The best place to put words with impact is at the beginning of the headline. For example:

“Superhuman? What business should know about Musk’s Neuralink Corp”

“Cyborg shoppers: Could super-smart consumers wreck brand marketing?”

Counter the intuitive word mix

It’s not all about structure. It is about creative word play too. And this is where you can currently out-perform machines.

There is a lot to be said for being well read, well versed in social memes, current news and culture when it comes to headline writing for B2B PR.

For example, could you create a B2B thought-leadership using the 2023 word of the year – rizz?

It probably won’t be long before it ends up a business headline somewhere. Of course, these things have a cringe factor and certainly a life span. But if it works, it works.

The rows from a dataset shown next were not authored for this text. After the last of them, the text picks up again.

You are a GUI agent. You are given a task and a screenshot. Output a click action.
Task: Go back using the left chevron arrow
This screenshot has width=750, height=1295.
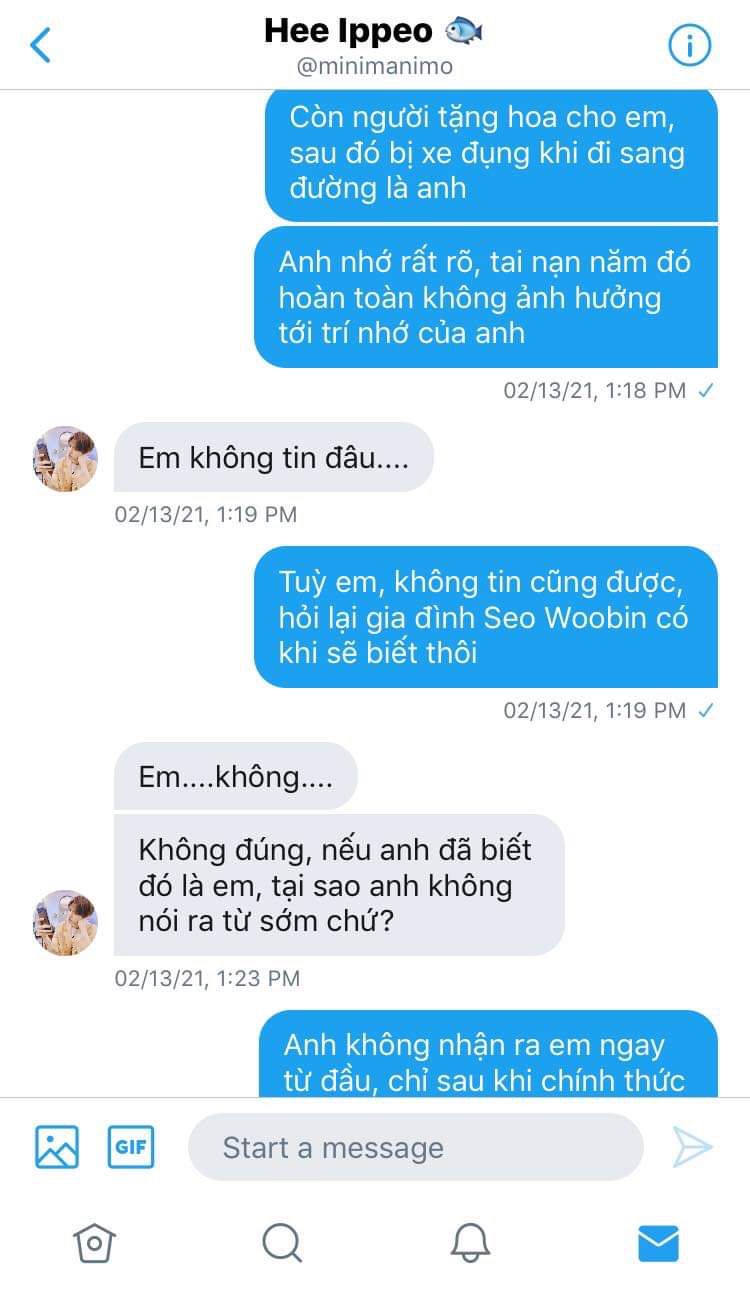40,45
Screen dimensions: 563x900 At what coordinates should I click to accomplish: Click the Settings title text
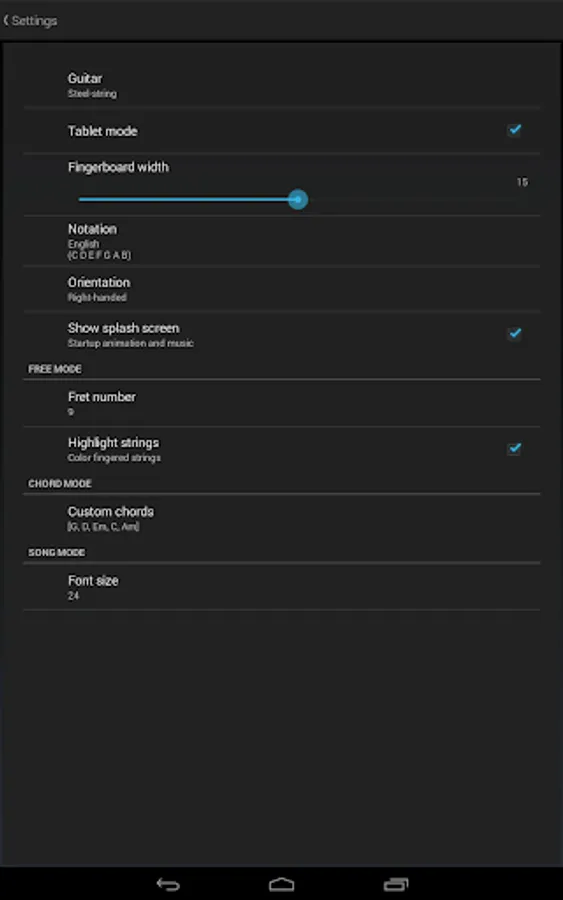(x=34, y=21)
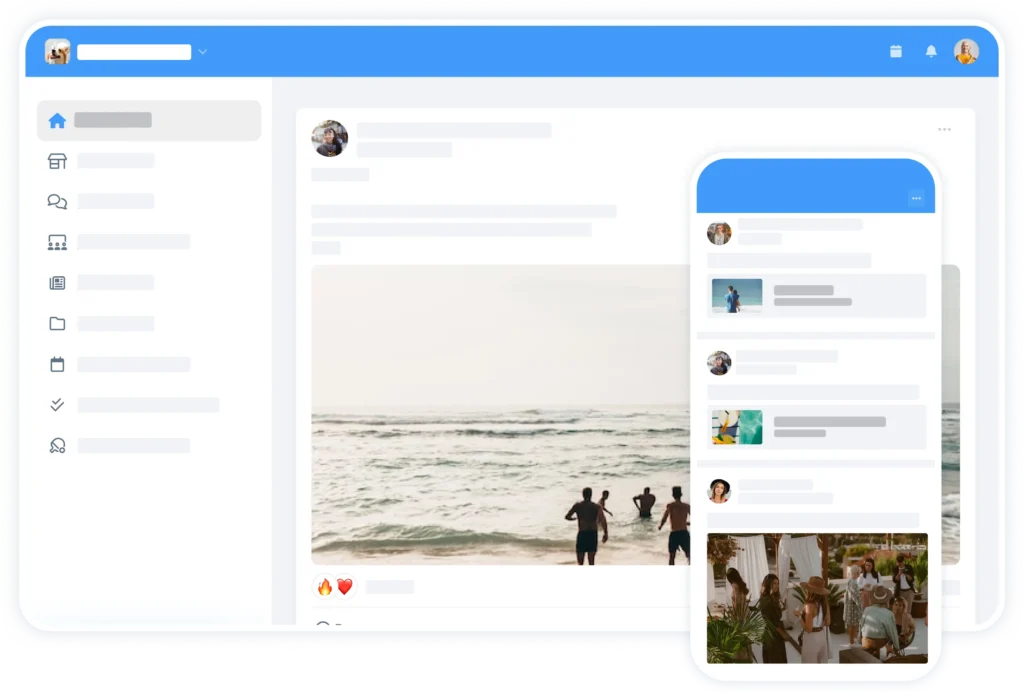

Phrases like “catch-22”, “bites the dust” and “how do you solve a problem like” are the tip of a vast berg of terms drawn from, books, films, religion, politics etc. that can spice up headlines.

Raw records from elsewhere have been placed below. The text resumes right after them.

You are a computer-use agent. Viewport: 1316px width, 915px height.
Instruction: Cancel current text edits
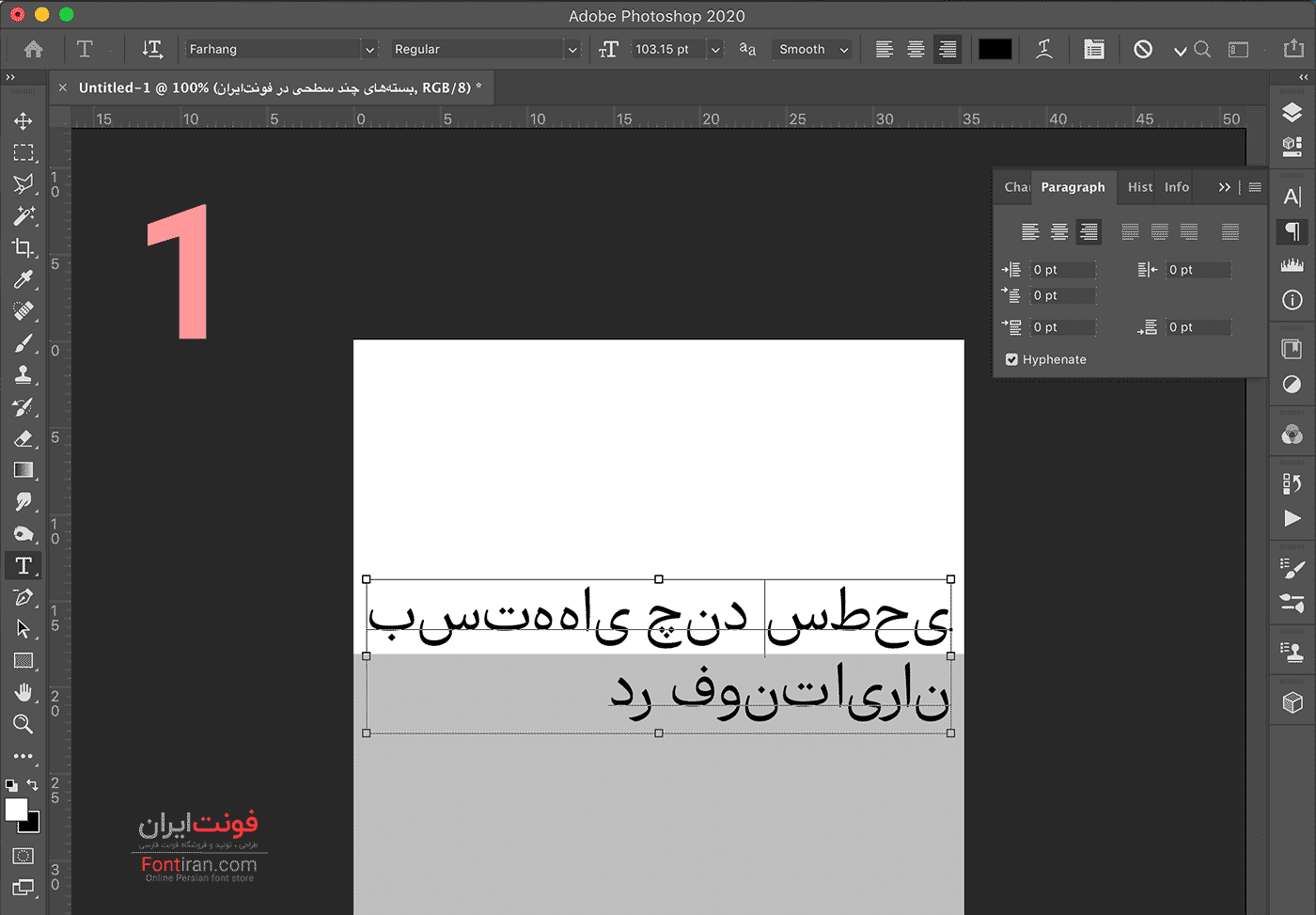[1143, 49]
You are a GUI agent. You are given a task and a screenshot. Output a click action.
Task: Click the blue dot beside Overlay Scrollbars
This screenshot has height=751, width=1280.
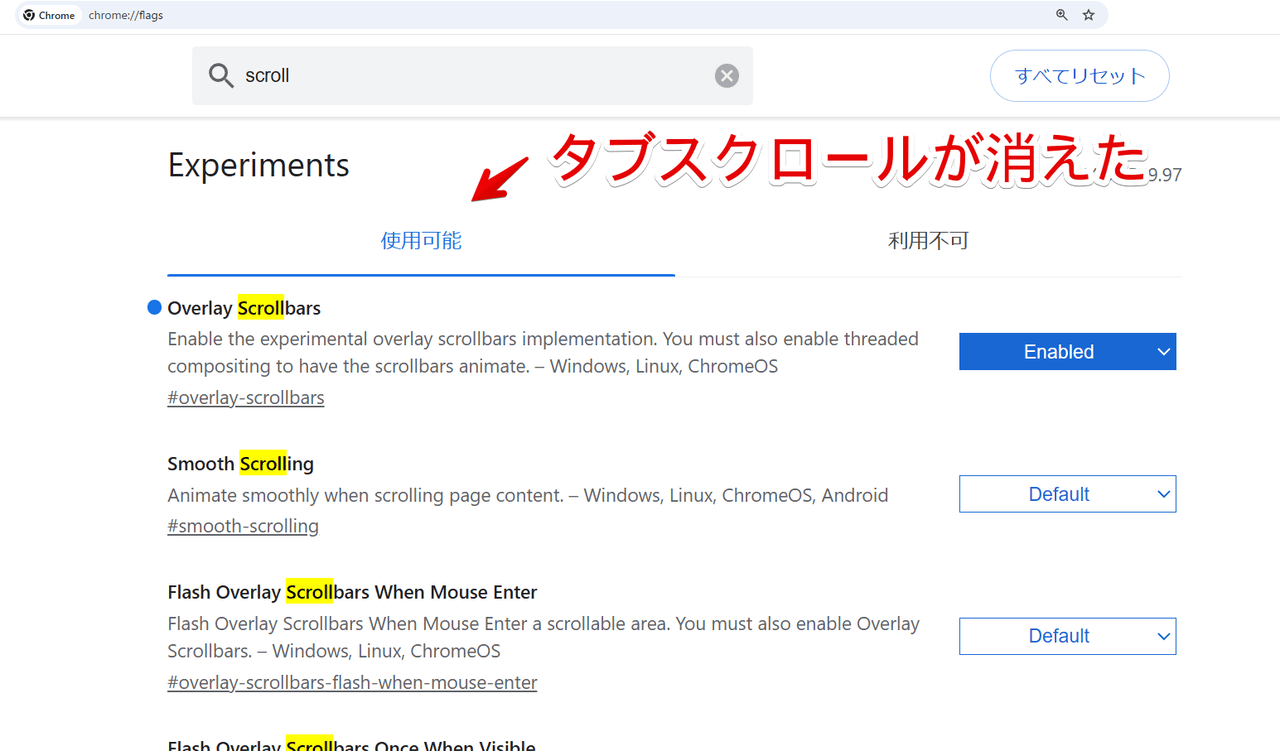154,308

Take time to think beyond the obvious and write multiple versions of a headline to get it right.

Use a thesaurus

The same words are used endlessly in B2B business language.

Sustainable, diversity, performance, innovative, effective, future; yawn.

Try some others or at least mix some unusual words in to add impact.

Challenge preconceptions

Your article headline must give something to the audience – give them a reason to read. Provoking curiosity or challenging the status quo often works well.

Every sector of business has its conceptual foundation stones or emerging ideas and presumptions. Good thought-leadership can often challenge these.

For example: In digital marketing first party data has become seen as an essential ingredient for brands to enhance media investment performance, especially with third-party cookies being phased out by Google.

But is it always? 

Or at least is there enough first party data to make its use viable and cost effective for all brands in every campaign? This is a band wagon that some believe has wobbly wheels. 

So, a headline for an article examining this issue might state:

“Why first party data is not necessarily a panacea for digital marketing”

Or ask:

“Is first-party data a universal panacea for digital marketing?”

Empathy for the audience

Headlines as well as the copy beneath should be tailored to the audience. A light-hearted play on words will not work everywhere.

They should target key issues or challenges that matter to very specific audiences – these will be different depending on whether you’re reaching out to CEOs or graduate designers.

Think about the cultural references that would work best for the audience based on their likely age and experience.

To a large extent the quality of a headline can only reflect the quality of the thinking within a “thought-leadership” piece.

But the challenge for B2B PR agency humans is to communicate what’s leading in the thoughts.